Department of Chemistry, FFCLRP-USP, University of São Paulo, Ribeirão Preto, SP, Brazil.
Department of Epidemiology and Prevention, IRCCS NEUROMED, Pozzilli, IS, Italy.
Biochim Biophys Acta Gen Subj. 2020 Aug;1864(8):129629. doi: 10.1016/j.bbagen.2020.129629. Epub 2020 Apr 29.
Vascular smooth muscle cells (VSMCs) transdifferentiated ectopically trigger vascular calcifications, contributing to clinical cardiovascular disease in the aging population. AnxA5 and TNAP play a crucial role in (patho)physiological mineralization.
We performed affinity studies between DPPC and 9:1 DPPC:DPPS-proteoliposomes carrying AnxA5 and/or TNAP and different types of collagen matrix: type I, II, I + III and native collagenous extracellular matrix (ECM) produced from VSMCs with or without differentiation, to simulate ectopic calcification conditions.
AnxA5-proteoliposomes had the highest affinity for collagens, specially for type II. TNAP-proteoliposomes bound poorly and the simultaneous presence of TNAP in the AnxA5-proteoliposomes disturbed interactions between AnxA5 and collagen. DPPC AnxA5-proteoliposomes affinities for ECM from transdifferentiating cells went up 2-fold compared to that from native VSMCs. The affinities of DPPC:DPPS-proteoliposomes were high for ECM from VSMCs with or without differentiation, underscoring a synergistic effect between AnxA5 and DPPS. Co-localization studies uncovered binding of proteoliposomes harboring AnxA5 or TNAP+AnxA5 to various regions of the ECM, not limited to type II collagen.

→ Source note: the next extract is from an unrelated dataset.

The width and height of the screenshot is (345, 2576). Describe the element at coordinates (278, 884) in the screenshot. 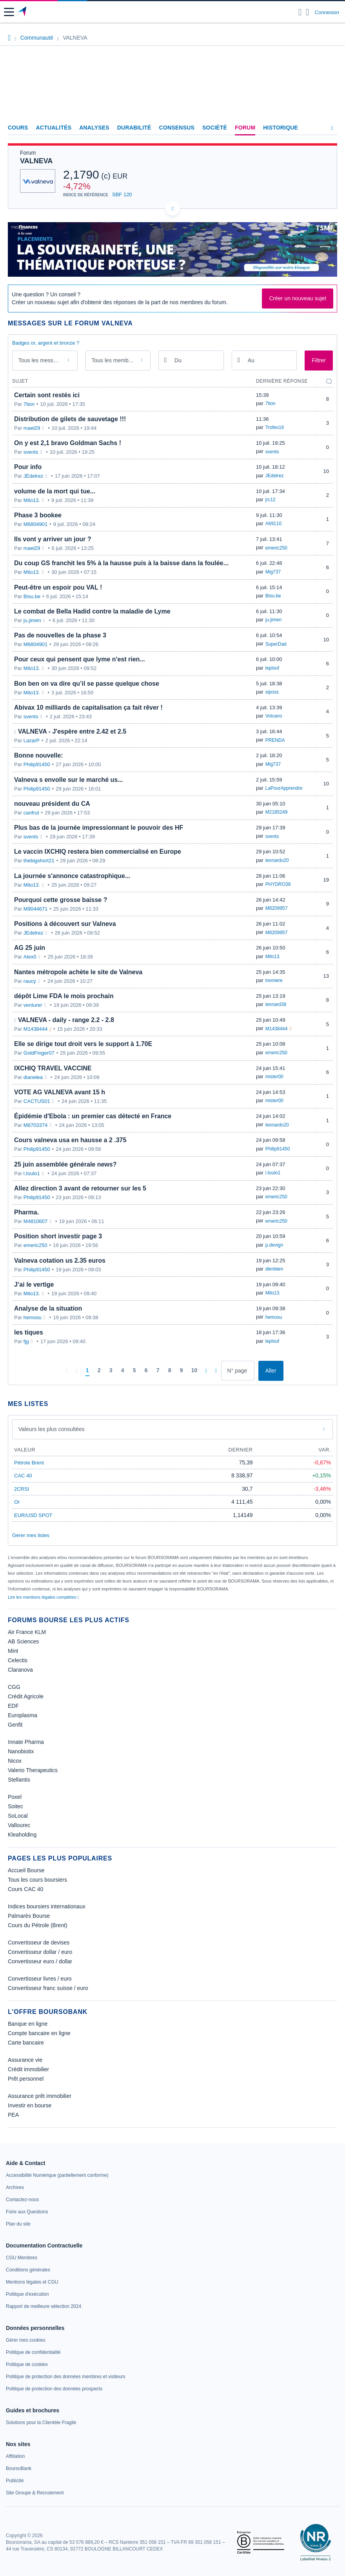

AnxA5-proteoliposomes showed the highest affinities for type II collagen, deposited during chondrocyte mineralization in joint cartilage. TNAP in the lipid/protein microenvironment disturbs interactions between AnxA5 and collagen. These findings support the hypothesis that TNAP is cleaved from the MVs membrane just before ECM binding, such facilitating MV anchoring to ECM via AnxA5 interaction.
Proteoliposomes as MV biomimetics are useful in the understanding of mechanisms that regulate the mineralization process and may be essential for the development of novel therapeutic strategies to prevent or inhibit ectopic mineralization.

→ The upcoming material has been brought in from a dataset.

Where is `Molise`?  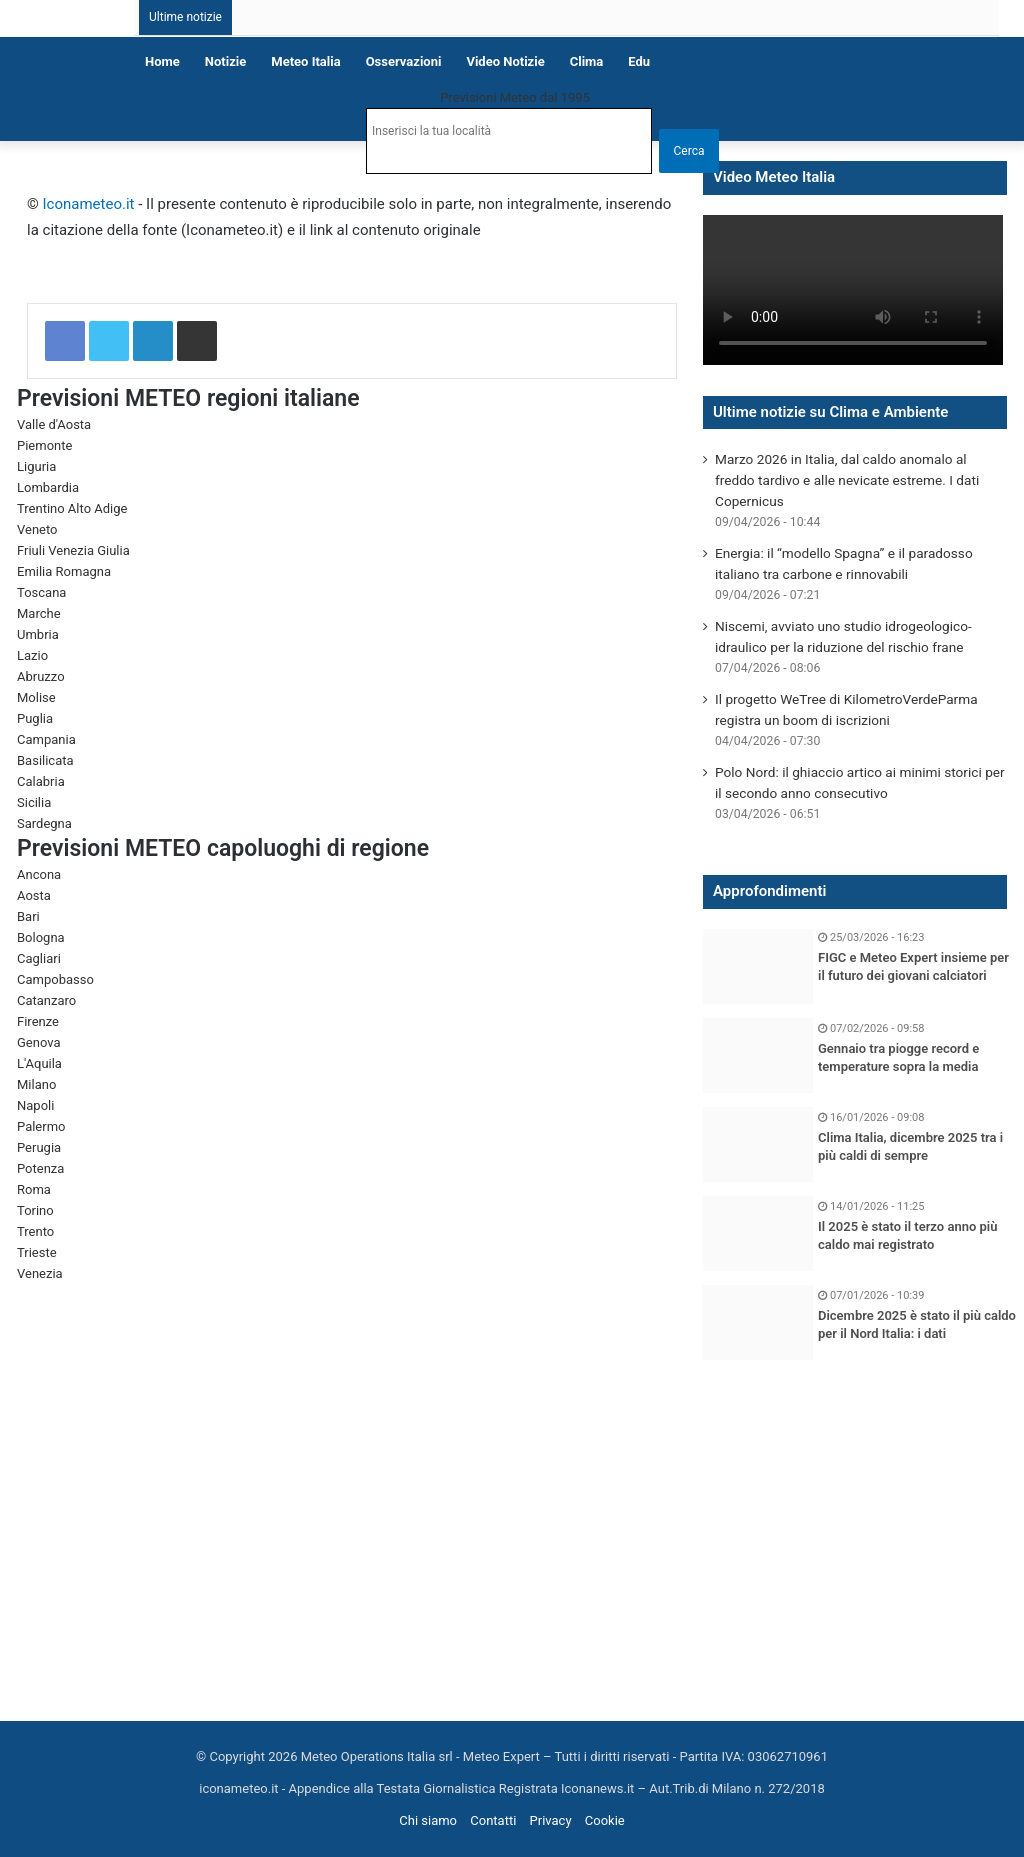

异位转分化的血管平滑肌细胞(VSMCs)触发血管钙化,导致老龄化人群中的临床心血管疾病。AnxA5 和 TNAP 在(病理)生理矿化中发挥关键作用。
我们在 DPPC 和载有 AnxA5 和/或 TNAP 的 9:1 DPPC:DPPS 脂蛋白与不同类型的胶原基质(I 型、II 型、I+III 型和源自未分化和分化的 VSMCs 的天然胶原细胞外基质(ECM))之间进行了亲和研究,以模拟异位钙化条件。

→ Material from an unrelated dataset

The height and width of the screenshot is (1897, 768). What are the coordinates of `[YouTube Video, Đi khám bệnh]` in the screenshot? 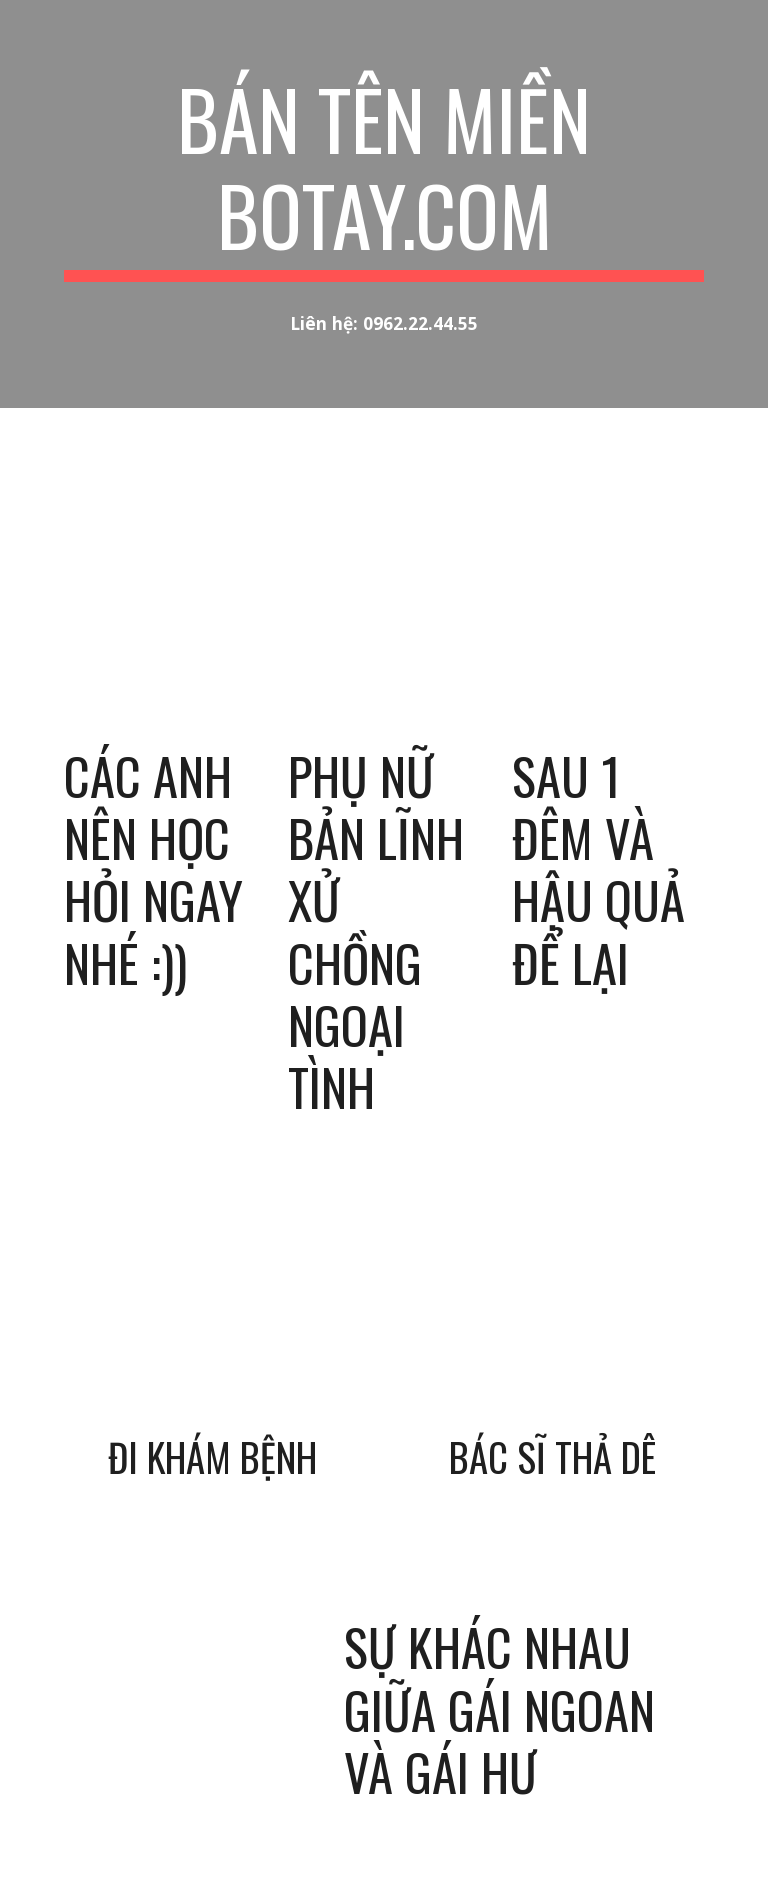 It's located at (215, 1325).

AnxA5 脂蛋白对胶原具有最高的亲和力,特别是对 II 型胶原。TNAP 脂蛋白结合不良,同时存在于 AnxA5 脂蛋白中的 TNAP 会干扰 AnxA5 与胶原之间的相互作用。与源自天然 VSMCs 的 ECM 相比,DPPC AnxA5 脂蛋白对转化细胞 ECM 的亲和力增加了 2 倍。DPPC:DPPS 脂蛋白对有或无分化的 VSMCs 的 ECM 的亲和力很高,强调了 AnxA5 和 DPPS 之间的协同作用。共定位研究揭示了携带 AnxA5 或 TNAP+AnxA5 的脂蛋白与 ECM 的各个区域结合,不仅限于 II 型胶原。
AnxA5 脂蛋白对软骨关节中软骨细胞矿化过程中沉积的 II 型胶原具有最高的亲和力。脂质/蛋白质微环境中的 TNAP 会干扰 AnxA5 与胶原之间的相互作用。这些发现支持这样的假设,即 TNAP 在 ECM 结合之前从 MV 膜上被切割,从而通过 AnxA5 相互作用促进 MV 锚定到 ECM。
作为 MV 仿生物的脂蛋白有助于理解调节矿化过程的机制,对于开发预防或抑制异位矿化的新型治疗策略可能是必不可少的。